Q: Are you generally supportive of the federal health reform law that passed last year? What do you see as its greatest strength and weakness?
A: It’s very hard for me as a single-payer advocate to be completely supportive of the Affordable Care Act, though there are many good things in it. The positives include lots of money for public health, primary care and improving our data systems with electronic health records.

As for the weaknesses, if you had a house with a crumbling foundation, would you put a third floor on it anyway? That’s what the ACA does. It takes our crumbling foundation of a private health insurance system, which leaves people about as covered as an open-back  hospital gown, and adds more of the same — more Medicaid and private insurance without doing anything to reduce the system’s complexity. One of the fundamental flaws of our system is that it is way too complicated. We spend 30 percent of our health dollars on administration and chasing the money because our financing is incredibly complex. We have hundreds of different insurance companies with hundreds of different rules, so the problem with the ACA is it leaves all that complexity in place. Until we simplify the financing, we can’t simplify the system.

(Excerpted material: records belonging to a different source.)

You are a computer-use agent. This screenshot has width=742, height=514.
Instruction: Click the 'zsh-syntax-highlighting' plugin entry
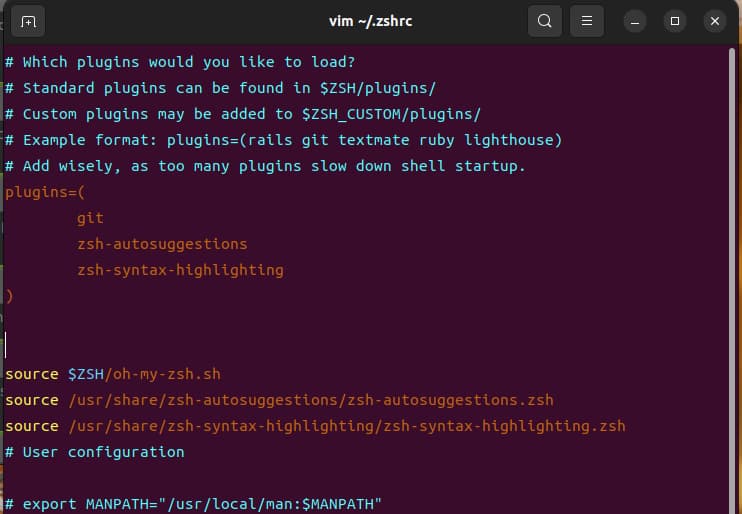180,270
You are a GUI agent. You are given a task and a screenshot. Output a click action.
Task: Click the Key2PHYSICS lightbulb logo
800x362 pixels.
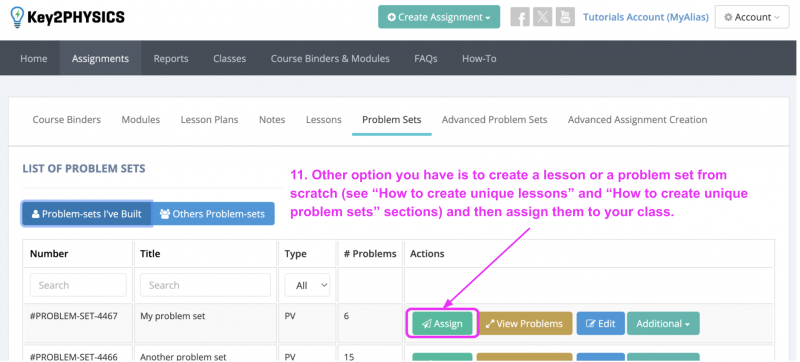17,17
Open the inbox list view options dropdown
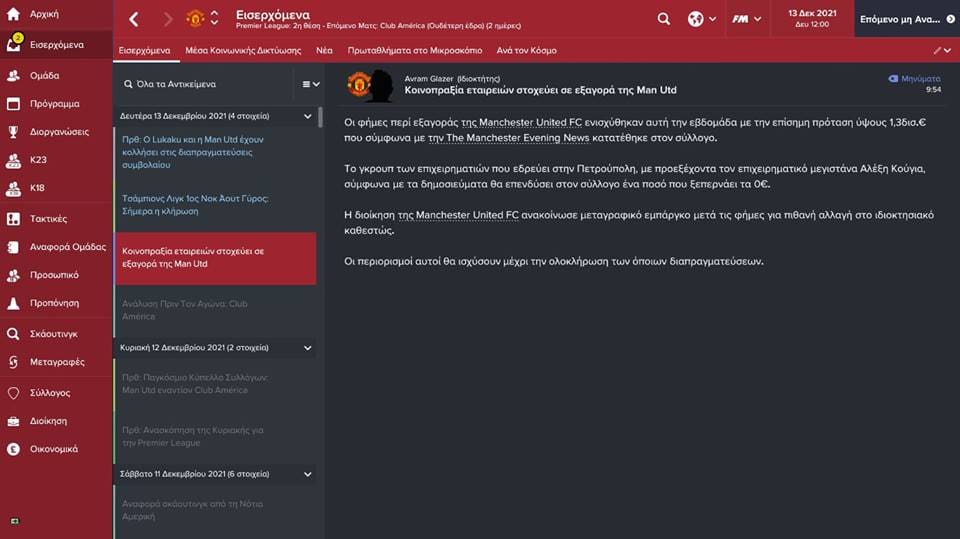This screenshot has width=960, height=539. [311, 84]
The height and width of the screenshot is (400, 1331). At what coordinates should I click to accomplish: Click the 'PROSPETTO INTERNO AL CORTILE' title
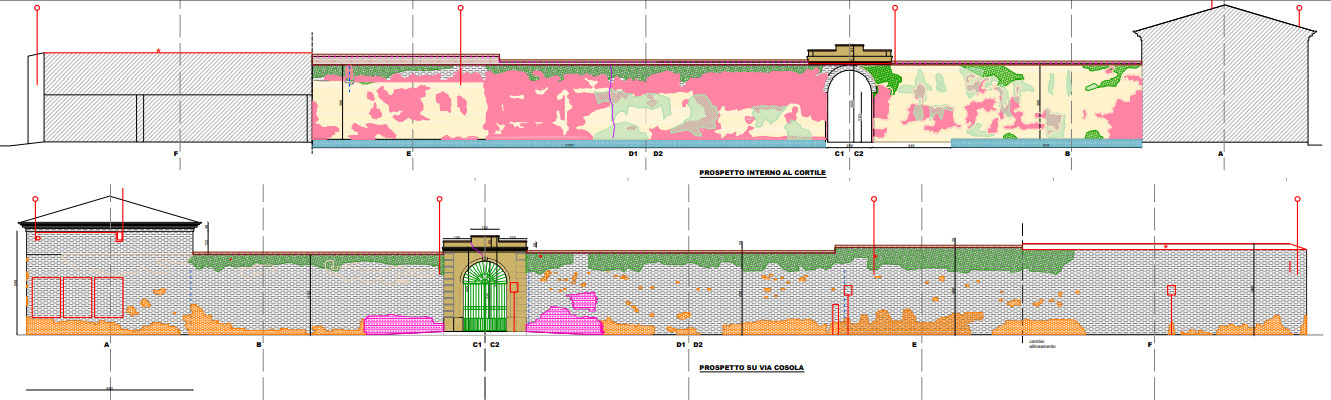pyautogui.click(x=762, y=174)
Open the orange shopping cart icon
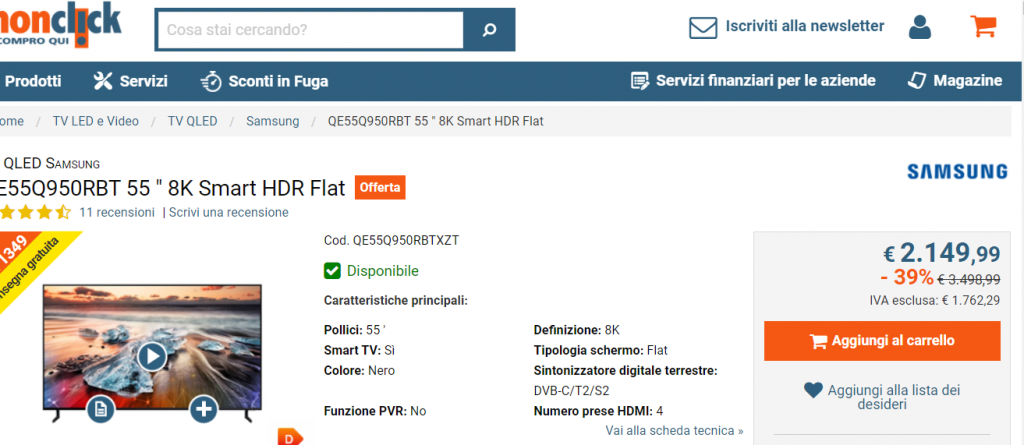This screenshot has width=1024, height=445. (983, 27)
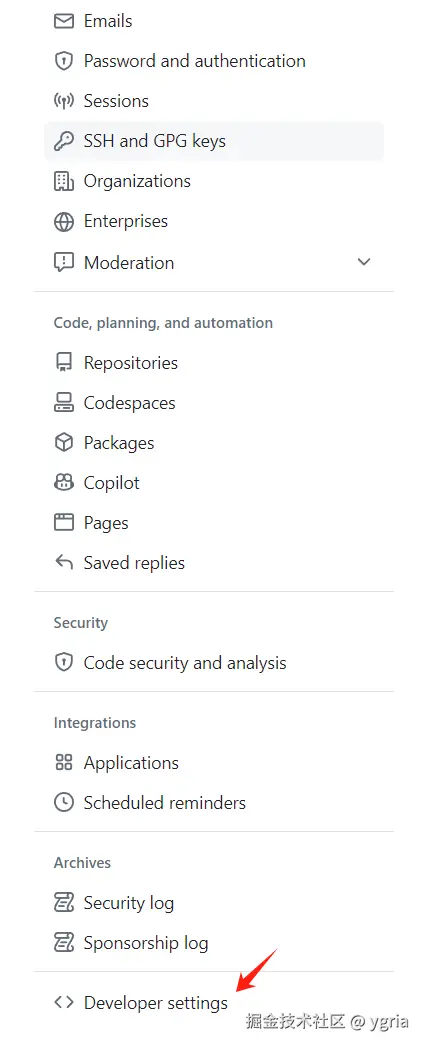This screenshot has height=1047, width=424.
Task: Click the code brackets icon for Developer settings
Action: point(63,1002)
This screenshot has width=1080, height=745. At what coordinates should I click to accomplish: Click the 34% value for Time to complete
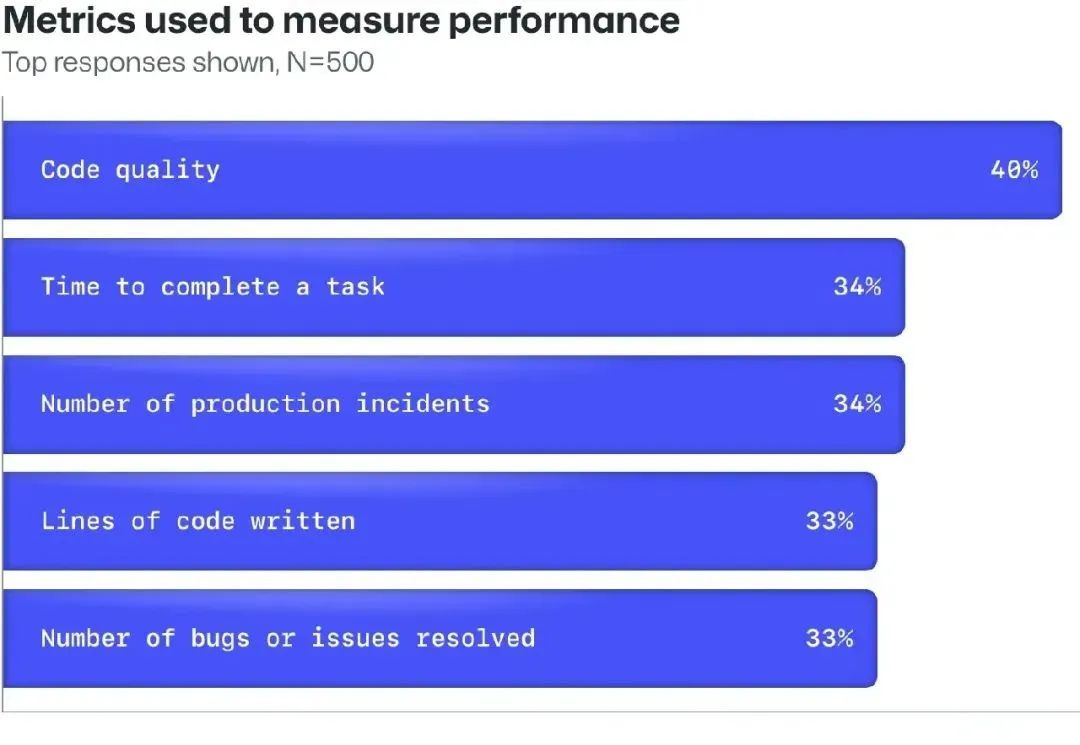coord(857,287)
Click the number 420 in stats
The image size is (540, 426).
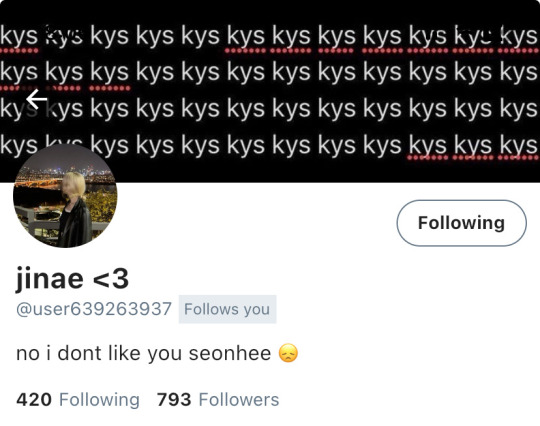click(34, 400)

Q: I imagine lots of doctors oppose single-payer (whether they admit it or not) because they think it’ll lead to a reduction in their salaries. Do you find that to be true? What’s your response to that complaint?
A: We have good research on how doctors feel about national health insurance. In general, 60 percent of primary care doctors support it. Specialists are less likely to support it, but in a few specialties, such as psychiatry and general surgeons, more than half favor it. Of course, there are some physicians who are very much opposed, like the American Medical Association, but that’ll be true with any reform effort. Even though they complain of being prisoners of the insurance industry, they do not want to give up their golden handcuffs. Many doctors who were opposed to single-payer reform in the past come up to me and say, ‘I’ve been studying this and now I think you’re right. We need an improved Medicare-for-all.’ How could PNHP grow to 17,000 members otherwise? Several of the large physician groups, including the American College of Physicians and the American Academy of Pediatrics, have come out and said that Medicare-for-all is a reasonable option.

In truth, physician incomes should go up. Everyone will be covered so there will be no bad debt as there is now for patients with no or lousy insurance. Malpractice premiums will fall since about half of our premiums go to cover the care of the injured patient.  Given everyone will be covered, these costs will not need to be part of our premiums.  We would believe that primary care incomes should grow some and the differential between primary care and specialist incomes should narrow somewhat, but overall in our budget calculations we hold caregiver incomes stable.

Single-payer administrative simplicity saves enough money by reducing administrative costs that we can cover everyone comprehensively, with no co-pays or deductibles, give complete choice of hospital and doctor, and still spend no more than we do now. It will free us from the grip of the insurers and the need to do a wallet biopsy looking for the green before we see the patient. We can just be good doctors again.